Would you please repeat exactly the entries below, starting at the line with "Open the text color underline A option" and ending at the line with "You are a computer-use", and nothing outside that range? Leave out the pictures.
.....
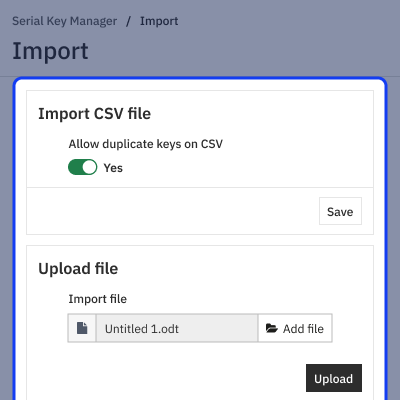Click the document icon beside Untitled 1.odt
Viewport: 400px width, 400px height.
[x=82, y=328]
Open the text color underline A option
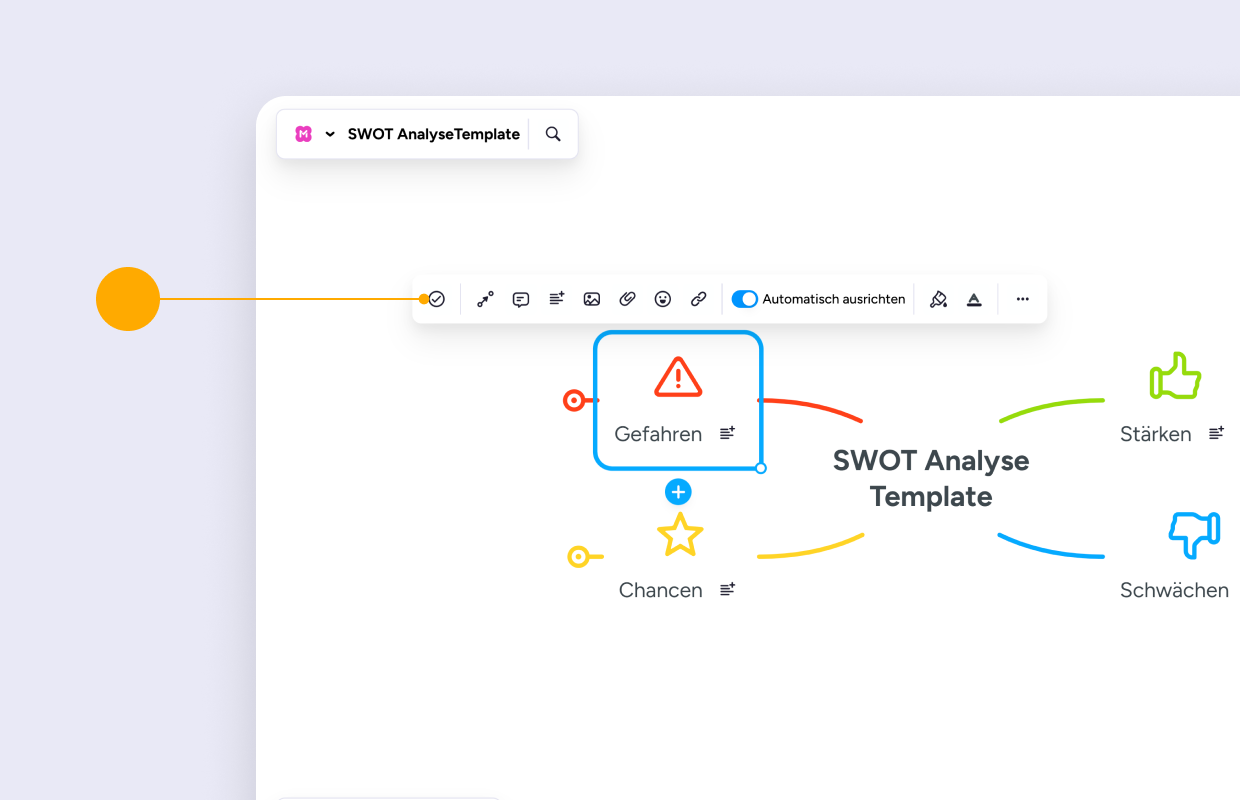Viewport: 1240px width, 800px height. [974, 299]
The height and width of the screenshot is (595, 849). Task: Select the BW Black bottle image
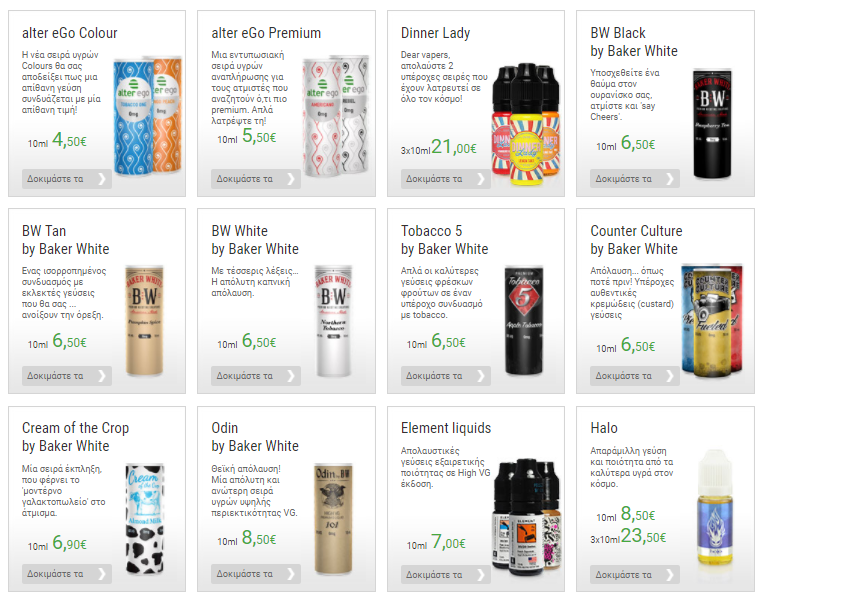[713, 123]
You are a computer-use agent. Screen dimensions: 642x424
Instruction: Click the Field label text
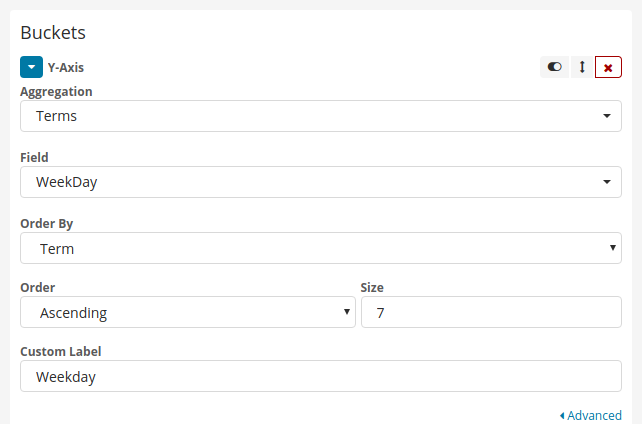34,157
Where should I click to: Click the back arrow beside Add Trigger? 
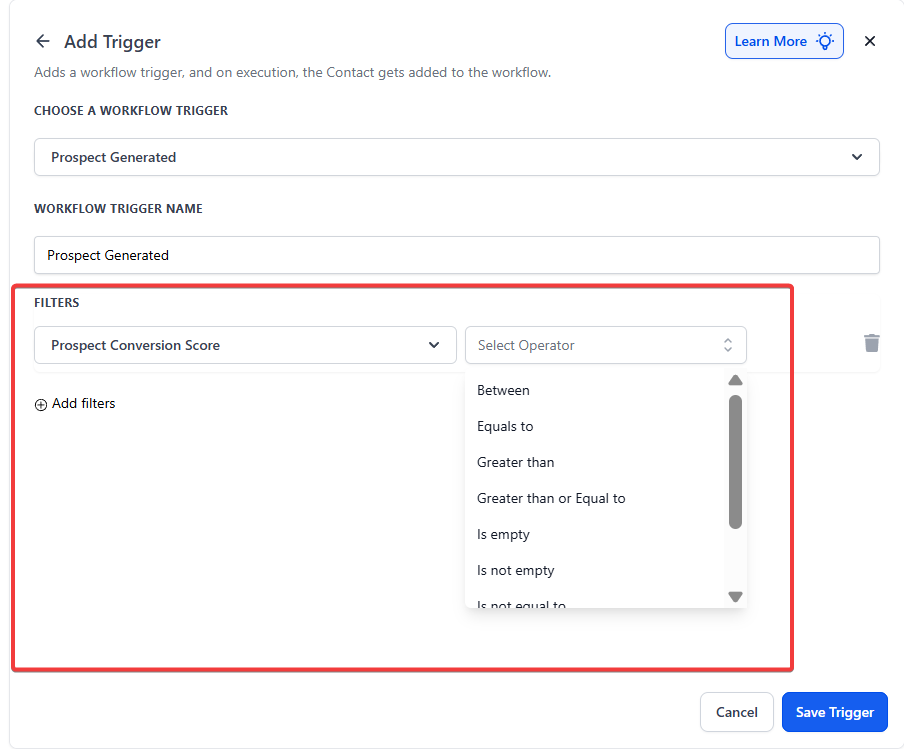(42, 41)
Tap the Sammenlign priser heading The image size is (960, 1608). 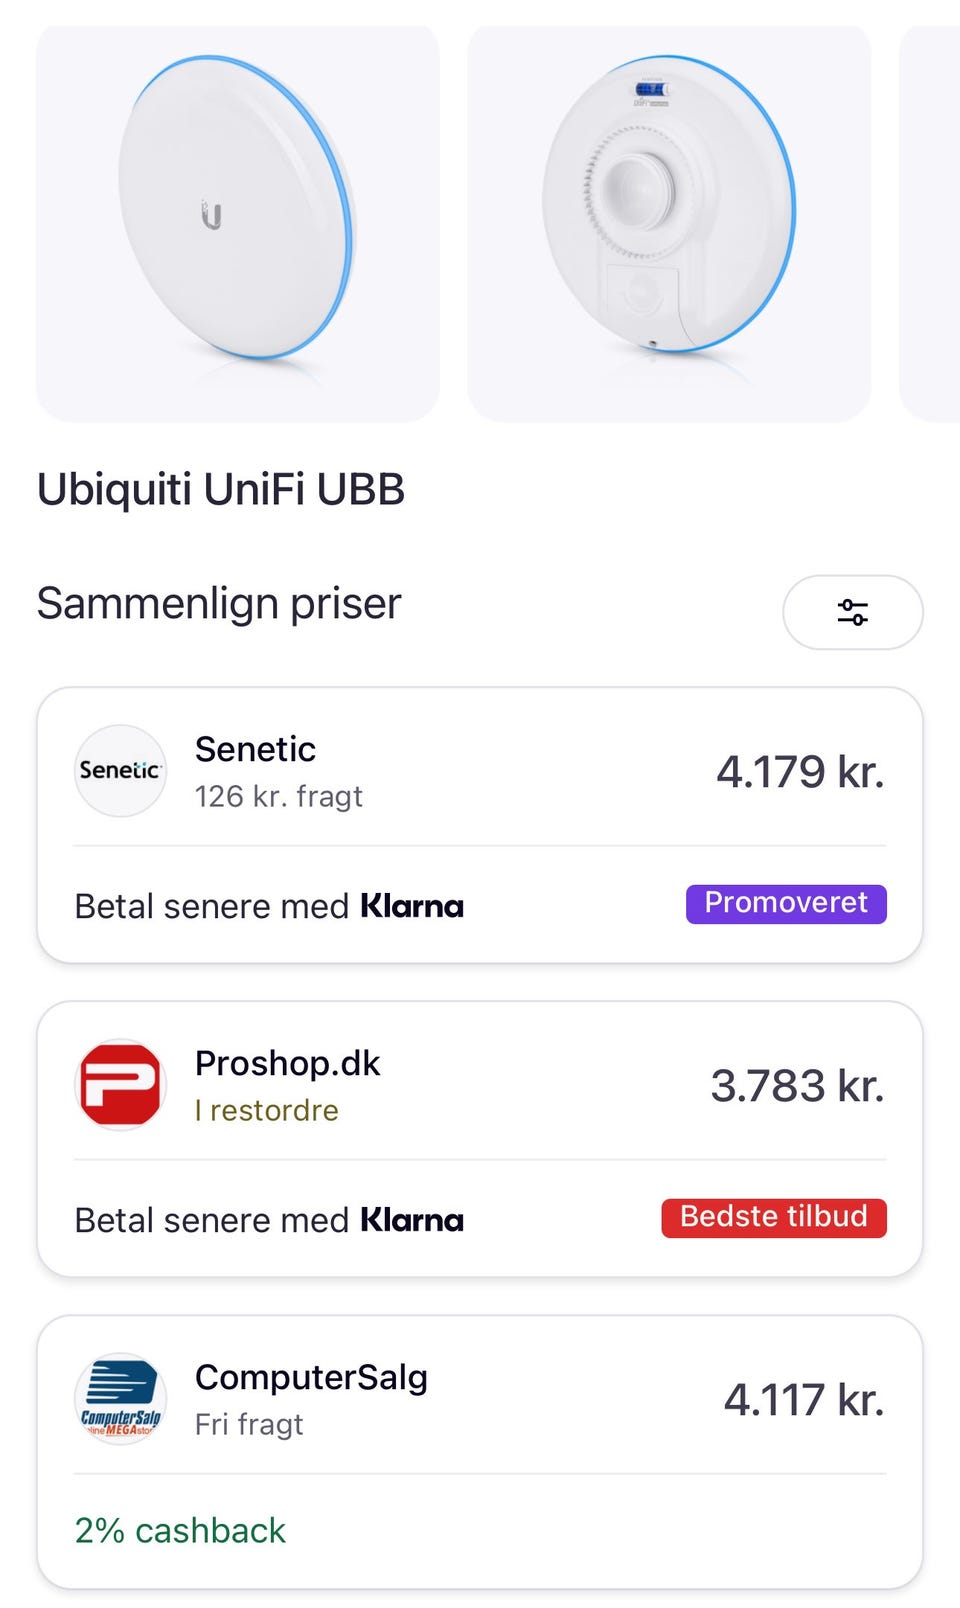(x=219, y=604)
.....
● **Expected answer**:
Open the text color underline A option
Viewport: 1240px width, 800px height. [974, 299]
The height and width of the screenshot is (595, 849). Task: Select the BW Black bottle image
[713, 123]
You are a computer-use agent. Screen dimensions: 642x424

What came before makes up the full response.